最近在公司又用到了elasticsearch,也用到了查询模板,顺便写篇文章记录一下查询模板的使用。
以1个需求为例讲解es模板的使用:
页面上某个按钮在一段时间内的点击次数统计,并且可以以小时,天,月为单位进行汇总,并且需要去重。
创建索引,只定义3个字段,user_id, user_name和create_time:
-POST /$ES/event_index
{
"mappings": {
"event": {
"_ttl": {
"enabled": false
},
"_timestamp": {
"enabled": true,
"format": "yyyy-MM-dd HH:mm:ss"
},
"properties": {
"user_id": {
"type": "string",
"store": "no",
"index": "not_analyzed"
},
"create_time": {
"type": "date",
"store": "no",
"index": "not_analyzed",
"format": "yyyy-MM-dd HH:mm:ss"
},
"user_name": {
"type": "string",
"store": "no"
}
}
}
}
}
定义对应的查询模板,模板名字stats,使用了Cardinality和DateHistogram这两个Aggregation
,其中Date Histogram嵌套在Cardinality里。在定义模板的时候,{ { } } 的表示是个参数,需要调用模板的时候传递进来:
-POST /$ES/_search/template/stats
{
"template": {
"query": {
"bool": {
"must": [
{
"range": {
"create_time": {
"gte": "{{earliest}}",
"lte": "{{latest}}"
}
}
}
]
}
},
"size": 0,
"aggs": {
"stats_data": {
"date_histogram": {
"field": "create_time",
"interval": "{{interval}}"
},
"aggs": {
"time": {
"cardinality": {
"field": "user_id"
}
}
}
}
}
}
}
Cardinality Aggregation的作用就是类似sql中的distinct,去重。

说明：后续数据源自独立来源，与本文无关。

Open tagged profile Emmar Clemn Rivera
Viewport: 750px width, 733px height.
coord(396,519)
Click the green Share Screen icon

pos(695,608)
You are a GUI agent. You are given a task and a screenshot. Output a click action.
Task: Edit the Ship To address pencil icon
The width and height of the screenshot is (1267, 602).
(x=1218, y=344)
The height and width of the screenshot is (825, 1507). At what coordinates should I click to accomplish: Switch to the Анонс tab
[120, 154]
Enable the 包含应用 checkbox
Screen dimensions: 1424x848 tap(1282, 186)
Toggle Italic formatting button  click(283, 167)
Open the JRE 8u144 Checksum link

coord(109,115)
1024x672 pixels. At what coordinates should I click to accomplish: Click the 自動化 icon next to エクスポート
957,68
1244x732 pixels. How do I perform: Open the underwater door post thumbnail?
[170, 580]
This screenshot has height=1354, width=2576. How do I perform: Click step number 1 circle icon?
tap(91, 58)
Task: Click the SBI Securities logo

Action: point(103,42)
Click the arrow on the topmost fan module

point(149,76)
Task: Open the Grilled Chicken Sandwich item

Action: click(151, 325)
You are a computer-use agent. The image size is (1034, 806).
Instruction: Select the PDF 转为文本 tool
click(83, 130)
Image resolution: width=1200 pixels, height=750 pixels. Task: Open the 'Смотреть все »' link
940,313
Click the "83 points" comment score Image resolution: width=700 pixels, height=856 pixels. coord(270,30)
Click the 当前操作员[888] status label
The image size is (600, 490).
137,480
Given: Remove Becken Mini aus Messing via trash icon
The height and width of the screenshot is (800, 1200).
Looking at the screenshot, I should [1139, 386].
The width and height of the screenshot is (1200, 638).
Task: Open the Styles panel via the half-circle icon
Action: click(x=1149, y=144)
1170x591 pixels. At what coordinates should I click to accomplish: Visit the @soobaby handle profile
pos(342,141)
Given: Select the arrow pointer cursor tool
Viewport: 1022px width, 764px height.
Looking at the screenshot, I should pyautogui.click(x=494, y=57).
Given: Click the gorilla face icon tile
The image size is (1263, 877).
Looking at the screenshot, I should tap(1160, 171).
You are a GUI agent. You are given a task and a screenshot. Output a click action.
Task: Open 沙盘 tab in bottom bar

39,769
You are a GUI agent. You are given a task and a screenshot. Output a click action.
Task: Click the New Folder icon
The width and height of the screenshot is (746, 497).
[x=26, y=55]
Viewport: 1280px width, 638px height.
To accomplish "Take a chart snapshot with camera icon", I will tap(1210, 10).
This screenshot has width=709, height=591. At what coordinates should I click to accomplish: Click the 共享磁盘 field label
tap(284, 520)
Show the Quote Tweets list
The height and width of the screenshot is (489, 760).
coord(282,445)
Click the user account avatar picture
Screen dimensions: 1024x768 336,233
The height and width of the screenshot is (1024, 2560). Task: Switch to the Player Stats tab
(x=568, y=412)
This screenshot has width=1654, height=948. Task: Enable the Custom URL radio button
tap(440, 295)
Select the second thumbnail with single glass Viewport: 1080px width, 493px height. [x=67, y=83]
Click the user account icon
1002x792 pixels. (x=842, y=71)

Date Histogram Aggregation的作用是根据时间进行统计。内部有个interval属性表面统计的范畴。
下面加几条数据到event_index里:
-POST $ES/event_index/event
{
"user_id": "1",
"user_name": "format1",
"create_time": "2015-11-07 12:00:00"
}
-POST $ES/event_index/event
{
"user_id": "2",
"user_name": "format2",
"create_time": "2015-11-07 13:30:00"
}
-POST $ES/event_index/event
{
"user_id": "3",
"user_name": "format3",
"create_time": "2015-11-07 13:30:00"
}
-POST $ES/event_index/event
{
"user_id": "1",
"user_name": "format1",
"create_time": "2015-11-07 13:50:00"
}
-POST $ES/event_index/event
{
"user_id": "1",
"user_name": "format1",
"create_time": "2015-11-07 13:55:00"
}
11-07 12-13点有1条数据,1个用户
11-07 13-14点有4条数据,3个用户
使用模板查询:
curl -XGET "$ES/event_index/_search/template" -d‘{
"template": { "id": "stats" },
"params": { "earliest": "2015-11-07 00:00:00", "latest": "2015-11-07 23:59:59", "interval": "hour" }
}‘
结果:
{
"took": 3,
"timed_out": false,
"_shards": {
"total": 5,
"successful": 5,
"failed": 0
},
"hits": {
"total": 5,
"max_score": 0,
"hits": []
},
"aggregations": {
"stats_data": {
"buckets": [
{
"key_as_string": "2015-11-07 12:00:00",
"key": 1446897600000,
"doc_count": 1,
"time": {
"value": 1
}
},
{
"key_as_string": "2015-11-07 13:00:00",
"key": 1446901200000,
"doc_count": 4,
"time": {
"value": 3
}
}
]
}
}
}
12点-13点的只有1条数据,1个用户。13-14点的有4条数据,3个用户。
以天(day)统计:
curl -XGET "$ES/event_index/_search/template" -d‘{
"template": { "id": "stats" },
"params": { "earliest": "2015-11-07 00:00:00", "latest": "2015-11-07 23:59:59", "interval": "day" }
}‘
结果:
{
"took": 4,
"timed_out": false,
"_shards": {
"total": 5,
"successful": 5,
"failed": 0
},
"hits": {
"total": 5,
"max_score": 0,
"hits": []
},
"aggregations": {
"stats_data": {
"buckets": [
{
"key_as_string": "2015-11-07 00:00:00",
"key": 1446854400000,
"doc_count": 5,
"time": {
"value": 3
}
}
]
}
}
}
11-07这一天有5条数据,3个用户。
本文只是简单说明了es查询模板的使用,也简单使用了2个aggregation。更多内容可以去官网查看相关资料。